Goal:
Reproduce verbatim, and only, the records between the lines holding "Ja, ik ga akkoord met de (105, 786)" and "[Carousel Page 11] (126, 1759)", inclusive.
------------
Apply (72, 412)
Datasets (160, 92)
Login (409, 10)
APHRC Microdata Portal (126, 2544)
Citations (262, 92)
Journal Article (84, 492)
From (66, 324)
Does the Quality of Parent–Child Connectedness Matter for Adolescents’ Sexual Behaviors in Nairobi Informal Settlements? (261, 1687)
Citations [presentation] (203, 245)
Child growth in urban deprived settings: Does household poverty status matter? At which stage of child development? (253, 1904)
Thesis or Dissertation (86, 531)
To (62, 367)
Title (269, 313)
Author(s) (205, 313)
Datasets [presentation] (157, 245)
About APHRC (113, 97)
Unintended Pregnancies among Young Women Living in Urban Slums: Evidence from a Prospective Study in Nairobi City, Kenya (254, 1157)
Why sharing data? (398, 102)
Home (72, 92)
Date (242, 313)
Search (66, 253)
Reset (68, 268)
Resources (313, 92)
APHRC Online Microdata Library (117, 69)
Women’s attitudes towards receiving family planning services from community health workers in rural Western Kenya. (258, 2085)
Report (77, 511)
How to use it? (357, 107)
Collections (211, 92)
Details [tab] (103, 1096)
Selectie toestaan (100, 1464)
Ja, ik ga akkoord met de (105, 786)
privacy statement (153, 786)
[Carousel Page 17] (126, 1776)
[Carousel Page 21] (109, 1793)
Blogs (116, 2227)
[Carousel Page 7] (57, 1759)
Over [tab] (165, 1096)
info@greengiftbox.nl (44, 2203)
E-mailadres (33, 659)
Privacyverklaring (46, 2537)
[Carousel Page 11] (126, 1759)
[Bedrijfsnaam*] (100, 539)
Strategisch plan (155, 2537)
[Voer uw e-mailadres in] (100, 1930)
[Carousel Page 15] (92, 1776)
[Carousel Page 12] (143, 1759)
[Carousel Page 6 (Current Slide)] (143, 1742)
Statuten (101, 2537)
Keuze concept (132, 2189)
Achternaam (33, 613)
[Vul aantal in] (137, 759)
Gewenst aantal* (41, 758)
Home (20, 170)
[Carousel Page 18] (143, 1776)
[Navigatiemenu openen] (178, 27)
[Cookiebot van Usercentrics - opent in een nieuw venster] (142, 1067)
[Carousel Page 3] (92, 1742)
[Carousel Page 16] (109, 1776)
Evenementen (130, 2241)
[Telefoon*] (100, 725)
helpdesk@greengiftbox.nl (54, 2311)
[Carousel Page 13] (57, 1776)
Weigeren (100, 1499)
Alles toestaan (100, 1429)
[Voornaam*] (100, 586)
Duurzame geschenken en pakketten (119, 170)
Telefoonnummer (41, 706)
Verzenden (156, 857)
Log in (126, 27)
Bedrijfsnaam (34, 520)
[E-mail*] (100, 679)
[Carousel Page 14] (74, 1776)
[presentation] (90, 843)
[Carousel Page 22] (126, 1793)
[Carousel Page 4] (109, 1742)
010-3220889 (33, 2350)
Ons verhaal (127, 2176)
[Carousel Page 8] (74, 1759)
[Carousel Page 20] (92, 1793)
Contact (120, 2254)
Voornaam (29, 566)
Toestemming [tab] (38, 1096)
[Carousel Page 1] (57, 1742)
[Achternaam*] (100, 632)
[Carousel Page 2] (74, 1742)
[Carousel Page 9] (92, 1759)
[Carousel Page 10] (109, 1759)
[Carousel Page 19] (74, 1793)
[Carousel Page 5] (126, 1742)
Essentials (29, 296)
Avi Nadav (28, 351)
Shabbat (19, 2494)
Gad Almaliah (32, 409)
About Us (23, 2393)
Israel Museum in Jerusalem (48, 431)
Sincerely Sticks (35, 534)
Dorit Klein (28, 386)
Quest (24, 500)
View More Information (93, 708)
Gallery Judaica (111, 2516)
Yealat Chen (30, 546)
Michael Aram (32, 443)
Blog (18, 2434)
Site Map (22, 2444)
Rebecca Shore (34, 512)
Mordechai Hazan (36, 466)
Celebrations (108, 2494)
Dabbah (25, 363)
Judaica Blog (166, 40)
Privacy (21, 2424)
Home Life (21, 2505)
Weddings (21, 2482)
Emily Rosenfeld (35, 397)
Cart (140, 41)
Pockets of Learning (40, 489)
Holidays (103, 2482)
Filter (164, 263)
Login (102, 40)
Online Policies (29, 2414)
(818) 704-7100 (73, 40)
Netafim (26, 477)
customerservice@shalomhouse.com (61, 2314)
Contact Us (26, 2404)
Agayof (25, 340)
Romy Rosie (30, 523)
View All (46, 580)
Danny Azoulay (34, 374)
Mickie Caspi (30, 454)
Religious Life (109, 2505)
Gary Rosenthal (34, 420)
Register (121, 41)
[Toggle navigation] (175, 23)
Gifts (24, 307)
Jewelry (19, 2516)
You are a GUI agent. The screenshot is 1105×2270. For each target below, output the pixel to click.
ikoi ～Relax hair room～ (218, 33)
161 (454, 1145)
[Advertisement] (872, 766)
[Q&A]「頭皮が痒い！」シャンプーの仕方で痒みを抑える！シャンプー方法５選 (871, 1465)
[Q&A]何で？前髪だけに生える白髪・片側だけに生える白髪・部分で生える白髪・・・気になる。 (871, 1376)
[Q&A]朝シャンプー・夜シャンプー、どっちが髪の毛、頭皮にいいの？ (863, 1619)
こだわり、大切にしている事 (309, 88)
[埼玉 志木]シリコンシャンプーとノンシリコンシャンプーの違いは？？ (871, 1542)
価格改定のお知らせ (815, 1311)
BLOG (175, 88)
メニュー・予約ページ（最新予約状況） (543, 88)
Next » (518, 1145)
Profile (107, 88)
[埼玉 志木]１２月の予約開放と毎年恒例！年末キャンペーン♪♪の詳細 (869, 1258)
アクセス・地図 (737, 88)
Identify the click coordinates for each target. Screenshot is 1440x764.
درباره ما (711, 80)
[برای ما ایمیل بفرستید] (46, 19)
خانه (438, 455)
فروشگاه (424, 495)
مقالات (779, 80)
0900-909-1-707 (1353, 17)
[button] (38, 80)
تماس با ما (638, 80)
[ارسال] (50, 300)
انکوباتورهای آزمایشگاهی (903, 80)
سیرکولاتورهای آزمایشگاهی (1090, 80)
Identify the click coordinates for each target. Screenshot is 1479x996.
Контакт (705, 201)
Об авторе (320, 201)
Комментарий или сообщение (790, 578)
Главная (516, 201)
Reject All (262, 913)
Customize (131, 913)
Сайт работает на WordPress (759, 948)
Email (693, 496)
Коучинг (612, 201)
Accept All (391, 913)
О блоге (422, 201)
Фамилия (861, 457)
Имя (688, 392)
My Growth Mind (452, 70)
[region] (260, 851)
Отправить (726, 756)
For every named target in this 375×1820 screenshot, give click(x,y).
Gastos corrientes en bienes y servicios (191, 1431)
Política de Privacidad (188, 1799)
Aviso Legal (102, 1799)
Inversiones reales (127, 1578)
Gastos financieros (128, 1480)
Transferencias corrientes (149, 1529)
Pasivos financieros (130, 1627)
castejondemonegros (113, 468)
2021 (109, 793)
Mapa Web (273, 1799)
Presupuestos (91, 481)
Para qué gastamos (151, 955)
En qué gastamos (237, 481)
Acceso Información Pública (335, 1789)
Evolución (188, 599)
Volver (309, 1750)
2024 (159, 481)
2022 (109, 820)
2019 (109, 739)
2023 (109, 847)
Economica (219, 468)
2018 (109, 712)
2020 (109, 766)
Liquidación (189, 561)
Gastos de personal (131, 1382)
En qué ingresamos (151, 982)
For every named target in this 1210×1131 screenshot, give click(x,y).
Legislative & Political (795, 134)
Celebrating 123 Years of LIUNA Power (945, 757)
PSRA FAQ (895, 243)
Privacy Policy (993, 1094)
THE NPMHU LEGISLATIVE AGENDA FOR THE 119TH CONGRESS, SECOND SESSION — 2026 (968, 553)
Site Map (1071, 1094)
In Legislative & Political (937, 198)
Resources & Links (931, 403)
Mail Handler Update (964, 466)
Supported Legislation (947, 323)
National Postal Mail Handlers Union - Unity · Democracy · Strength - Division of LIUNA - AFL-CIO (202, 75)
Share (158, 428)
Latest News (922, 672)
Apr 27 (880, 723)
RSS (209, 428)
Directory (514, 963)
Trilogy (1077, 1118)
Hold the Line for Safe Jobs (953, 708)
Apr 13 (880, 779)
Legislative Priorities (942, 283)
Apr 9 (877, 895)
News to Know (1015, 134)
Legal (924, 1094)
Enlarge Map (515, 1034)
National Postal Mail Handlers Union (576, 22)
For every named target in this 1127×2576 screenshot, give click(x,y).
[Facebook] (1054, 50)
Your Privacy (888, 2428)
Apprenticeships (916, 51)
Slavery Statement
------------
Solution below:
Ja, ik ga akkoord met de (105, 786)
privacy statement (153, 786)
[Carousel Page 17] (126, 1776)
[Carousel Page 21] (109, 1793)
Blogs (116, 2227)
[Carousel Page 7] (57, 1759)
Over [tab] (165, 1096)
info@greengiftbox.nl (44, 2203)
E-mailadres (33, 659)
Privacyverklaring (46, 2537)
[Carousel Page 11] (126, 1759)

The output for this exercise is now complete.